Canadian researchers find weight-loss surgery tied to higher suicide risk

Park Sae-jin Reporter() | Posted : October 19, 2015, 16:22 | Updated : October 19, 2015, 16:22
Severely obese people, who undergo weight-loss surgery, may have an increased risk for self-harm behaviors, including suicidal ideation and attempts, a study said Wednesday.

Previous studies found self-harm behaviors are frequent in morbidly obese patients, but it's unclear whether these behaviors are mitigated or aggravated by bariatric surgery, which can lead to an estimated 60 percent to 80 percent reduction in excess weight within one year of surgery.

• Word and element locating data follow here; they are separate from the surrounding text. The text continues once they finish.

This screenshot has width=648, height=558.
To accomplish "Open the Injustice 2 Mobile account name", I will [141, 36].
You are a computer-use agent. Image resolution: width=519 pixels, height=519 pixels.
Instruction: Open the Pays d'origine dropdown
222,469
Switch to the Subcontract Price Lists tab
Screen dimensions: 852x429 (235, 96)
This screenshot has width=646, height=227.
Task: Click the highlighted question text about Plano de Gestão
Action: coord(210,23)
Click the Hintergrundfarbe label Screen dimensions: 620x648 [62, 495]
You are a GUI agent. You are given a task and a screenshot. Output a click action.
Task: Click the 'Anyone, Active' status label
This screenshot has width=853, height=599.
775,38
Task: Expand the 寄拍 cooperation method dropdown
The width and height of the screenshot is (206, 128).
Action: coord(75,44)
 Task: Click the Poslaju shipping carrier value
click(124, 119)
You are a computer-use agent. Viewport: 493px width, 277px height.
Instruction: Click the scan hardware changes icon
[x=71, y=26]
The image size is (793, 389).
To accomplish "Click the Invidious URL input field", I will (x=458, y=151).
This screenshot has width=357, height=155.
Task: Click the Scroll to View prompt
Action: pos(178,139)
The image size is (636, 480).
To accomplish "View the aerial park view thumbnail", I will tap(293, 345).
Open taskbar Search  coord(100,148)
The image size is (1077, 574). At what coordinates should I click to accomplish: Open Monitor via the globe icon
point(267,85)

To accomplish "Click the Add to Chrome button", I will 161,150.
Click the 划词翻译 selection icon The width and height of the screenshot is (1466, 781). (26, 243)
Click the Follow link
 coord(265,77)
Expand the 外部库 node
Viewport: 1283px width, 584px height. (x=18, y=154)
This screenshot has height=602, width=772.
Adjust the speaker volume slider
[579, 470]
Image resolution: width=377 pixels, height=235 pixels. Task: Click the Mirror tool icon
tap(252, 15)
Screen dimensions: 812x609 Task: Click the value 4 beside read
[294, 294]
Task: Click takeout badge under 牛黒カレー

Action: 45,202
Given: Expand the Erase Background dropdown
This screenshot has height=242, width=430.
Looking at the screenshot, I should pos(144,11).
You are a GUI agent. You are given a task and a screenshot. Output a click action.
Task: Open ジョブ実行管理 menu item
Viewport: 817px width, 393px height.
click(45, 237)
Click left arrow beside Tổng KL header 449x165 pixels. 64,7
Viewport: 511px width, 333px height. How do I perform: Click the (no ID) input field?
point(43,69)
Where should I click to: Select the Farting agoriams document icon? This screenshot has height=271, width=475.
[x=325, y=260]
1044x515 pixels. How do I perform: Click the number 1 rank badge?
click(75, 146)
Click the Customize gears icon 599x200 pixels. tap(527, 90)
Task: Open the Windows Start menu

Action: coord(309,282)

JunaidBhatti of the Toronto-based Sunnybrook Research Institute and colleagues studied 8,815 Canadian adults who underwent bariatric surgery.

For each patient, they examined medical records three years before and three years after surgery.

The results, published in the U.S. journal JAMA Surgery, showed that 111 patients had 158 self-harm emergencies during follow-up.

Although a few patients had self-harm emergencies, the risk of these emergencies increased by approximately 50 percent after surgery, they said.

Nearly all of these patients had a history of a mental health disorder, and intentional self-poisoning by medications was the most common mechanism of attempted suicide.

"These adverse events undermine the overall benefits of bariatric surgery," the researchers wrote. "Overall, these findings imply that more work is needed to understand why self-harm behaviors increase in the postoperative period and how these risks might be reduced."